The Court of Québec at first instance concluded that the external investigator retained by the employer committed a fault by failing to comply with the obligations imposed by employer’s policy and by her contracts for services, which in particular, required her to ensure “the fairness of the investigative process”. In its judgment, the Court of Quebec identified the following breaches: refusal to provide the employee with the complaints made against him, refusal to provide him with a copy of the policy, refusal to provide him with the witnesses’ and complainants’ versions of the facts, failure to ensure that the investigation was conducted by the same individuals from the beginning to end, unnecessary request for a written undertaking of confidentiality, late notices to appear, and insufficiency of the report regarding the complaints made against the appellant.

After having dismissed the employee’s main appeal, the Court of Appeal allowed the external investigator’s cross-appeal.

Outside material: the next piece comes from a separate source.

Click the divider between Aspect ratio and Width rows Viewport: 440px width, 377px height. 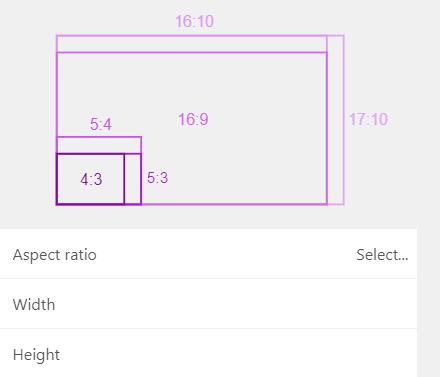[x=208, y=278]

The Court was of the view that the only question that the trial judge had to ask himself was whether the external investigator breached her obligations and committed a fault in the execution of the fact-finding mission conferred on her by the employer which made her extra-contractually liable to the employee under investigation.

This question cannot be answered by simply referring to the rules of procedural fairness applicable in an administrative and public law context. According to the Court, such procedural fairness rules do not apply to an employer (even in the public sector) who conducts an investigation in order to determine the existence of psychological harassment and, if warranted, addresses it through the imposition of disciplinary measures against the harasser.3 The Court added that such an investigation, even one conducted by a third party mandated for that purpose, is inherently linked to the exercise of the employer’s authority to manage and discipline and need not be subject to procedural requirements comparable to those applicable to, among others, administrative or judicial tribunals or the adversarial process applicable before such bodies.

As a result, an employer may adopt a policy which refers to the principles of natural justice or procedural fairness, but the applicable rules remain of those applicable in the realm of civil liability. Thus, even in the absence of an employer policy, in the case of a bungled investigation which results in a sanction being undeservedly and harmfully imposed on an employee, the employer or the investigator could be held liable to the extent a fault has been committed.

In the Ditomene case, the Court of Appeal was of the opinion that the language used in the employer’s policy (specifically, the obligation to ensure the “fairness of the process”) did not impose a duty to ensure full compliance with the principles of procedural fairness as they have been developed in a public law context or with the rules applicable before a body exercising jurisdictional duties, nor did it require that the investigation be transformed into an adversarial process. The Court of Appeal concluded that there may be cases where an investigator’s conduct or way of doing things would constitute a fault which could possibly result in a determination of liability, but this was not the case in the circumstances of the Ditomene case.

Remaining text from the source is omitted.